What Will Happen When My Doctor Retires?

I'm at that weird age where I really shouldn't be going to a Children's Hospital anymore, but since I've been there since birth -- and know pretty much everyone, even the Big Apple Circus Clowns (on a first name basis..) I still go. They know me and I know them. This isn't just a matter of comfort and familiarity, it's a matter of logistical ease. As I'm sure many of you know, explaining what O.I. is and knowing precisely "this is what has worked for me in the past.." and "this is what has not worked for me in the past..." matters a lot! 

It matters not only in the sense of saving time on those hour long healthcare visits, but it also matters in the sense of how much pain will I be in, or how high will my blood pressure be after I finish giving Dr. So-and-So a piece of my mind.
When I was little I remember my parents having to go to a specialist for nearly every part of my body. While my brothers could just receive a clean bill of health from their pediatrician for the start of the school year, I would have to make the rounds to each floor of the hospital. At the ages of five and six I thought it was fun to pronounce words like: "audiology" "ophthalmology" and "radiology" -- they were like Dr.
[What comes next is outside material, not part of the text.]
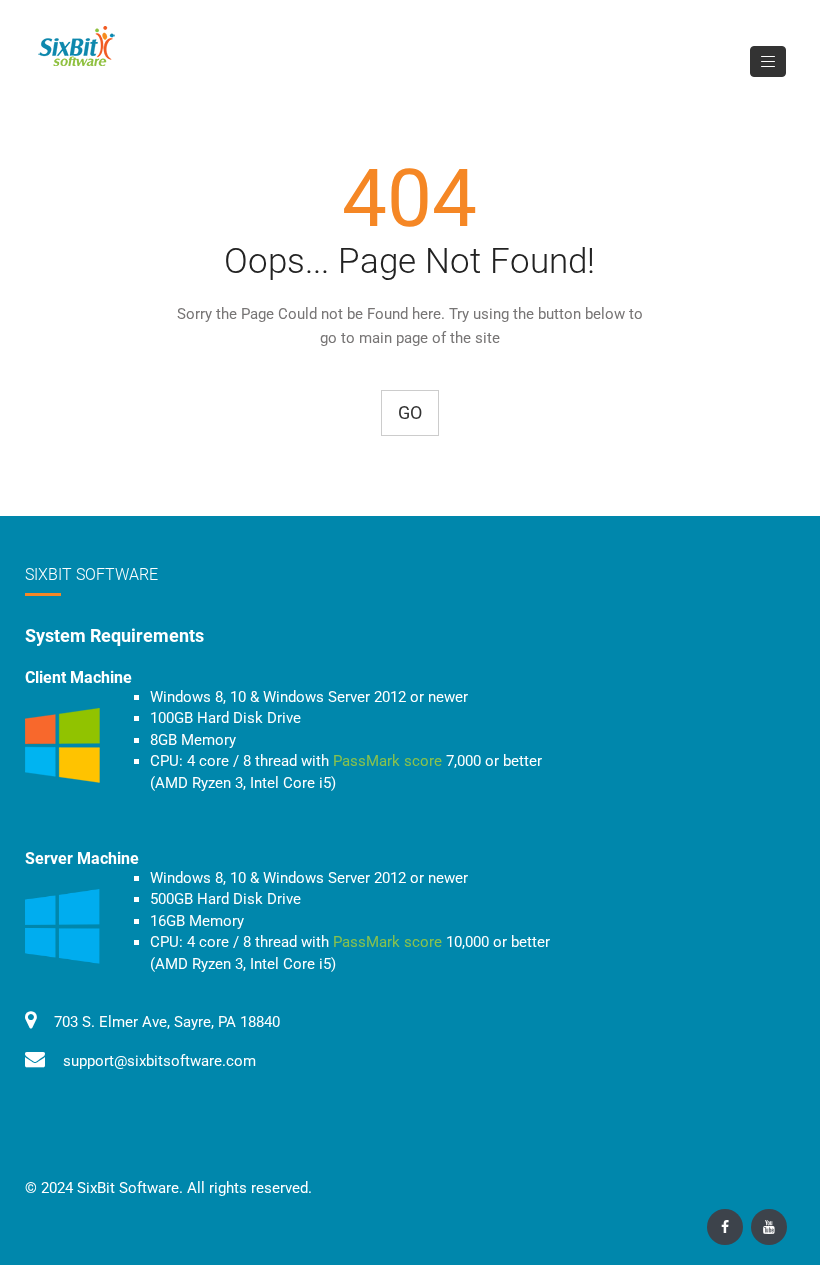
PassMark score (387, 761)
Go (410, 412)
Seuss rhymes to me. (More evidence that I am a very deranged person perhaps..) My mom would somehow finagle my appointments so that they would all fit into one day, a cooler would be packed with snacks and sandwiches, my backpack would be stuffed with summer reading books, I usually brought along my favorite toy (the etch-a-sketch) - and it would be a picnic at the hospital.
Maybe it is because I am slightly weird but I really did enjoy hanging out at Boston Children's Hospital. Every possible surface is covered in a swath of bright child-friendly colors; the patient entertainment center has arcade games to play for free; hospital clowns roam the halls (and seemed to follow me wherever I go..); the t.v. in the waiting room was always tuned into Clifford or Wishbone; there were endless pages to color, and elderly volunteers passing out stickers in the hallways; in most of the waiting rooms there are bookshelves lined with books that patients can take home. Honestly? If you take away the needles, the white coats and scrubs -- Boston Children's Hospital is like a glorified day care center. It is fun! (Please note the use of present tense in that last statement).

In other words, in terms of my health care I have been ridiculously spoiled. I once went to an appointment with my younger brother and was shocked by how silent his doctor's office was. In comparison, his doctor's office seemed frighteningly stiff and serious; I decided at that point that I never wanted to stop being a patient at Children's Hospital.

I am no expert in healthcare options but I assume that because O.I. is generally diagnosed at birth, or during childhood years - it is therefore considered a pediatric condition. This makes sense for why many of the specialists that I see are at Children's Hospital -- they know what it is (usually), and know how to treat it. But medicine is changing, there are now many adults who have O.I., those patients who were once diagnosed with the pediatric brittle bone condition are now grown-up adults...myself included.

My orthopedic doctor has been my go-to guy ever since birth. Among my family we have tried many times to play the "guess how old Dr. Shapiro is?" game and we are never certain, and he's not the type of guy to give away his age. The general consensus is that he's old, probably around his 60's at this point - and maybe even close to retirement age? *Gasp* I dread that day when he tells me he is going to retire.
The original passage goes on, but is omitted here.